プロテスタントの方は司教を更迭する方向に動いています。集会で投票が行われ、司教を変更することになりましたが、それが組織の中で明白になっていないため、現在は二人の司教が存在する最悪の事態。
2)犯罪問題
以前、コデルコ総裁の家に爆弾が送り込まれ負傷者が出ました。今年の初めにバス停に爆弾が置かれ負傷者が出ました。今回はメトロ社長のところに爆弾が送られましたが、無事に処理が完了。同じような事件が何年も続いているのに犯人グループの捕獲ができません。
しかし不思議なことに犯罪数は2018年、6年ぶりに被害者の数が減少しました。政府は自分たちの努力が実ってきたと自賛。ピニェラも大喜びでした。野党は2018年はバチェレット政権とピニェラの努力が重なっていると、自分たちもそれに参画しているとコメント。
3)観光
チリのパタゴニアで有名なトレス・デル・パイネ国立公園は設立60周年を迎えました。今までの世界の7不思議に、参加を認められ世界8不思議になっています。24万ヘクタールの広大な地域に山・川・湖・氷河そしてそこに住む動物が人気です。その中心地プエルト・ナタレスに直行便を飛ばすよう計画ができています。

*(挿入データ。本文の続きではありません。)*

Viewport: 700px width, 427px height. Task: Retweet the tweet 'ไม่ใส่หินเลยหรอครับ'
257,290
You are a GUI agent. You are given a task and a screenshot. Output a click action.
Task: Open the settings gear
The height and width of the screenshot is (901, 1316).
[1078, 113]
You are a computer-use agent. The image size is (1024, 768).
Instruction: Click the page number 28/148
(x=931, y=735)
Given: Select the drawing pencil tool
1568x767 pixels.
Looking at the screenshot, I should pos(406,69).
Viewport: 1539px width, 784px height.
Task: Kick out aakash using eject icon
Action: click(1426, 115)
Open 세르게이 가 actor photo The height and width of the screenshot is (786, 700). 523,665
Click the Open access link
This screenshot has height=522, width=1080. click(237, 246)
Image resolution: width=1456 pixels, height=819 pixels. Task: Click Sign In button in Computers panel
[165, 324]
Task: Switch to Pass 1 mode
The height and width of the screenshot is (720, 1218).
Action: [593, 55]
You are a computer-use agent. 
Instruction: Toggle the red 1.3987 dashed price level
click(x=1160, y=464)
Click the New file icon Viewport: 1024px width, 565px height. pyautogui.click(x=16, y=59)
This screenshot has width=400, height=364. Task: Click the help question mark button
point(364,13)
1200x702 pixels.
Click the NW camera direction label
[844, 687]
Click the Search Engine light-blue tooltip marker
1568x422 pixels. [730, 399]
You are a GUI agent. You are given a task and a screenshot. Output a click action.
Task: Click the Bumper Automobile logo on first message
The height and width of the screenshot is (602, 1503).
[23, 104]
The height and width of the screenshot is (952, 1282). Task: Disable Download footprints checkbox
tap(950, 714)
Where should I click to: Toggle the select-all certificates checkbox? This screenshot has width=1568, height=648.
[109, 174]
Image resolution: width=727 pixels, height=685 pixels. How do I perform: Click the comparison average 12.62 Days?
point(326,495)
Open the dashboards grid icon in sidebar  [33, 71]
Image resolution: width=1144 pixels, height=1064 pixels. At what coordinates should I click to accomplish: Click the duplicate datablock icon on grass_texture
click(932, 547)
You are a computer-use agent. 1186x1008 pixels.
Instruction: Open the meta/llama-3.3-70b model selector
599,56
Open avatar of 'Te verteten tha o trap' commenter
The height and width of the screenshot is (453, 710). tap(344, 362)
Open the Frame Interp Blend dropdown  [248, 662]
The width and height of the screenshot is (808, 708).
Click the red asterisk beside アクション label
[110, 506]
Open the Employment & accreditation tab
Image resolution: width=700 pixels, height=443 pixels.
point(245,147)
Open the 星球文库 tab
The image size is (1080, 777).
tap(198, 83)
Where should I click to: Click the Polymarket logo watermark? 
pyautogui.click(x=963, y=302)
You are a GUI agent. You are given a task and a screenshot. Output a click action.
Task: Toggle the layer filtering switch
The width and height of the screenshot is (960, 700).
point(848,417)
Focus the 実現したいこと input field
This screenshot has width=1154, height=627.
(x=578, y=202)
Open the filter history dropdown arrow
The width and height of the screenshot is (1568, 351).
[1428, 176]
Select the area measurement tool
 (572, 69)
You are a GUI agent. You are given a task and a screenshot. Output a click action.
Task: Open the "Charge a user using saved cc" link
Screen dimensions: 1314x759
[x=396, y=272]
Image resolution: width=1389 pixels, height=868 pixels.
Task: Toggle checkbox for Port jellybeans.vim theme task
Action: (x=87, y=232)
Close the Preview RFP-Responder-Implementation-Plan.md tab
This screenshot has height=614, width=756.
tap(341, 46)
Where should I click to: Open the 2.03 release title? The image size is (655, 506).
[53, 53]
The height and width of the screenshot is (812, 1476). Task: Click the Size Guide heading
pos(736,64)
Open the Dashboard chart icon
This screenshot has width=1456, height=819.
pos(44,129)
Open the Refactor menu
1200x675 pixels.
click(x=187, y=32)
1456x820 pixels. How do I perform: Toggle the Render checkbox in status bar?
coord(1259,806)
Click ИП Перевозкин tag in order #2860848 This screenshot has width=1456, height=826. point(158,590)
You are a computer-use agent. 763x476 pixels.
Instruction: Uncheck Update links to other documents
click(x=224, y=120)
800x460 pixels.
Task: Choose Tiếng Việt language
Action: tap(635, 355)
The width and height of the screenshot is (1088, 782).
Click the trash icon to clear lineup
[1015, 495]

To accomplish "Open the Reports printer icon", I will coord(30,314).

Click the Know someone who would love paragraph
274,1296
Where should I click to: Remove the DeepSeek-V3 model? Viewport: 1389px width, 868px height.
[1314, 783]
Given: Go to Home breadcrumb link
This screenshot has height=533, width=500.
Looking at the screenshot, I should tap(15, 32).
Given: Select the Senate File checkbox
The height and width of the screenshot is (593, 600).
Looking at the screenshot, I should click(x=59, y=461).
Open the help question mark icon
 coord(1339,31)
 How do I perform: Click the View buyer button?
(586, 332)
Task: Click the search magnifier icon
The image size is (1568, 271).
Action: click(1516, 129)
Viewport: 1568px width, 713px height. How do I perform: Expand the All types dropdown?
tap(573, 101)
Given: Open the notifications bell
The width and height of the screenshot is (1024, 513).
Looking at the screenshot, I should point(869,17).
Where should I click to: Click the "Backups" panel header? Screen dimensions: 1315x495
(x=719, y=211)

さて南部パタゴニアの広大な土地をトンプキンス未亡人がチリ政府に寄付しましたが、今週、ピニェラはその未亡人をモネダ宮殿に招待して感謝の意を表明しました。
観光客が増え続けているので、現在建設中のサンティアゴ新空港を、さらに大きくする計画が発表されました。
4)児童の体力
世界49か国の児童・学生の体力テストでチリは下から2番目になりました。9―11歳の児童の中でスポーツをしているのは5人に一人とか。これは政府の問題より各家庭の問題ですね。

(スポーツ)

1)サッカー
国内リーグ戦は1位カトリカ、2位コロコロとなっています。チリ大学は今日も引き分け、最下位をキープ
しかしリベルタドール杯に参加のチリの3チームは全部、1次予選で敗退。最低のレベルです。アルゼンチン、ブラジル、ウルグアイはこのカップ戦で25, 18, 8度も優勝していますが、チリはわずか1度だけ。国別ではチリはアメリカップに2連勝していますが、チームとしては南米で最低レベルです。と言うのは優秀選手は欧州などにわたり、チリでプレーせず、他国の優秀選手を引き抜く金がないというわけです。
2)ラリー
チリのコンセプシオンで今週開催されたWRC世界ラリー選手権で日本車が大活躍。私はテレビの実況中継を見ましたが、知識がないのでどうなっているのかよくわかりませんでした。
3)テニス
今日のテレビの番組で「テニス・ゲート」としてマフィアがチリのプロのテニスを操っているとか。金を出して選手に勝ち負けを指示するわけですね。南米だけでなく欧州でもこの手の話は溢れているとか。悲しい現実です。